◆ **Teks yang diberikan**:
******

Ditangkap dan Dinikahkan Paksa: Perjalanan Perempuan Sumba Melawan Tradisi yang Keliru

Ronna Nirmala
14 menit
Demi mempertahankan harga diri laki-laki, perempuan Sumba diculik untuk dikawini. (Project M/Mathilda Host)

Peringatan: Reportase ini memuat pengalaman kekerasan terhadap perempuan yang mungkin mengganggu kenyamanan Anda. 


*Untuk alasan keamanan dan perlindungan penyintas, Lena, Om Todu, Kabeku, Meki, Nenek Kabida, bukanlah nama yang sebenarnya.

PADA SATU MINGGU di tahun 2018, Lena akhirnya pulang ke rumah setelah dua tahun merantau di Malaysia sebagai pekerja migran. Ia sudah tidak sabar pulang. Tabungannya sudah cukup untuk bisa kuliah, sebuah impian yang terpendam sejak lulus SMA pada 2014. 

Ia ingin menjadi guru dan berencana kuliah di jurusan Pendidikan Guru Sekolah Dasar (PGSD) di Weetabula, Sumba Barat Daya, Nusa Tenggara Timur. Ayahnya mendukung cita-citanya. Lantaran belum ada biaya, ia memutuskan bekerja. 

Sebelum ke Malaysia, ia sempat bekerja di toko pakaian di Weetabula, kemudian di warung makan di Anakalang, Sumba Tengah. Tahun 2015, ia mendapat kontrak kerja di Malaysia selama dua tahun. Ayahnya mendukung keputusannya. Awalnya, ia bekerja di sebuah keluarga. Namun, karena mendapatkan perlakuan yang kurang baik, ia pindah ke tempat kerja lain. 

Baru delapan bulan bekerja, ayahnya meninggal dunia. Lena bersikeras ingin pulang, tetapi kontrak kerja yang sudah ditandatangani tidak memberikan keleluasaan. Ia hanya bisa menangisi kepergian ayahnya dari jauh. Ibunya sudah lebih dahulu berpulang pada 2007.

Setibanya di Sumba, Lena tidak langsung pulang ke rumah. Ia mampir ke rumah kakak perempuannya yang sudah menikah. Ia menghabiskan waktu untuk istirahat dan menelepon kawan-kawannya di Malaysia. Ia juga sempat pergi ke pasar untuk membeli kopi, gula, dan kebutuhan lainnya.

Hari kedua beristirahat di rumah kakaknya, dua kerabat Lena datang berkunjung. Kedua kerabat ini adalah orang yang sama yang ia tidak sengaja temui di pasar kemarin. Lena melayani keduanya dengan sirih pinang, tradisi orang Sumba untuk tamu. Ia juga meminta adik perempuannya menyiapkan makanan dan kopi.

******

◆ **Perintah A**:
Jawab pertanyaan berikut berdasarkan teks tentang perempuan Sumba:
(i) Pada tahun berapa Lena lulus SMA?
(ii) Di negara mana Lena merantau sebagai pekerja migran?
(iii) Pada tahun berapa ibu Lena meninggal dunia?
◆ **Perintah B**: Tulis ulang kata per kata bagian dari teks tentang perempuan Sumba, mulai dari "Ia ingin menjadi" dan terus sampai "ia memutuskan bekerja.".
Materi sesudah teks ini diambil dari sumber yang berbeda.

◆ **Bagian data**:
******

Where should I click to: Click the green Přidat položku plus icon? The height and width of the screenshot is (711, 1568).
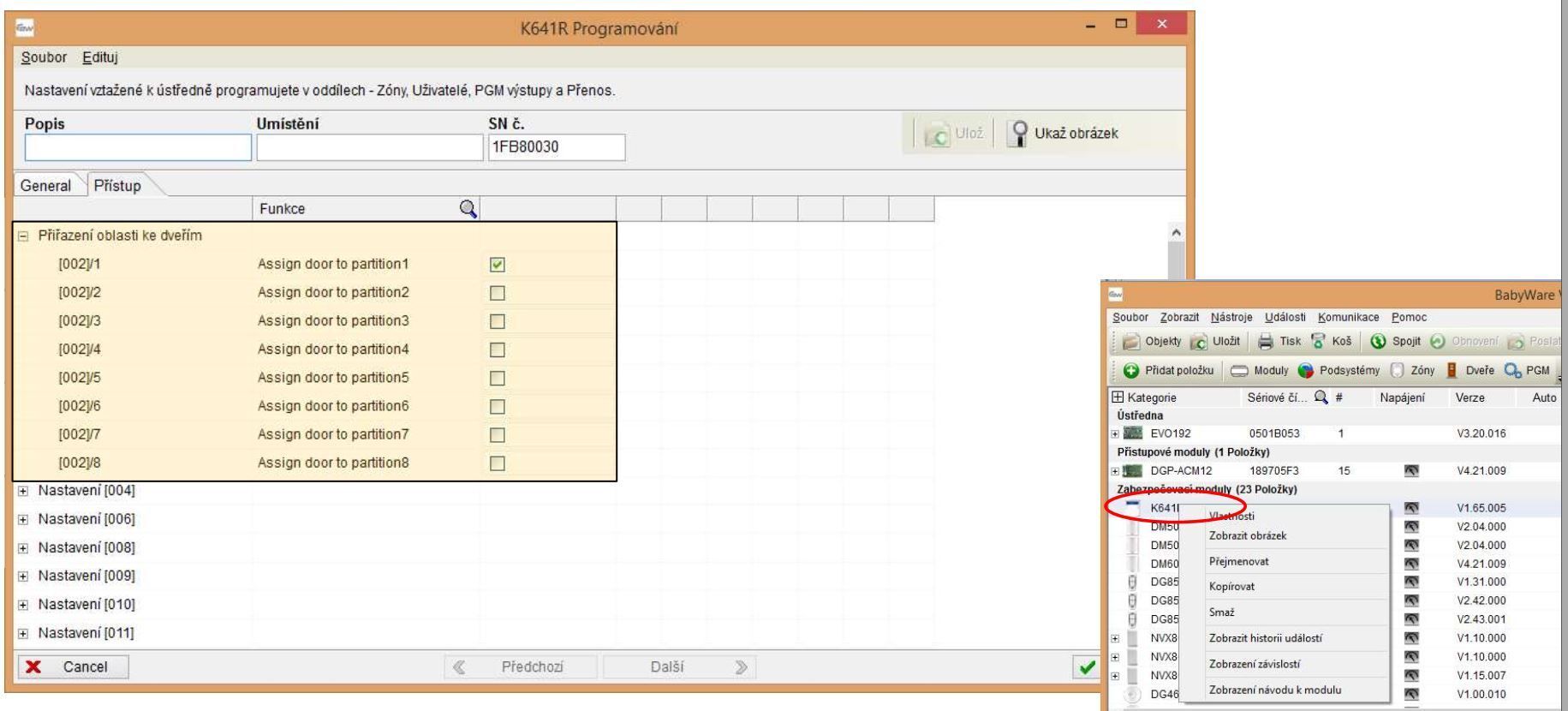(x=1131, y=371)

******

◆ **Jawaban benar A**:
(i) 2014
(ii) Malaysia
(iii) 2007

◆ **Jawaban benar B**:
Ia ingin menjadi guru dan berencana kuliah di jurusan Pendidikan Guru Sekolah Dasar (PGSD) di Weetabula, Sumba Barat Daya, Nusa Tenggara Timur. Ayahnya mendukung cita-citanya. Lantaran belum ada biaya, ia memutuskan bekerja.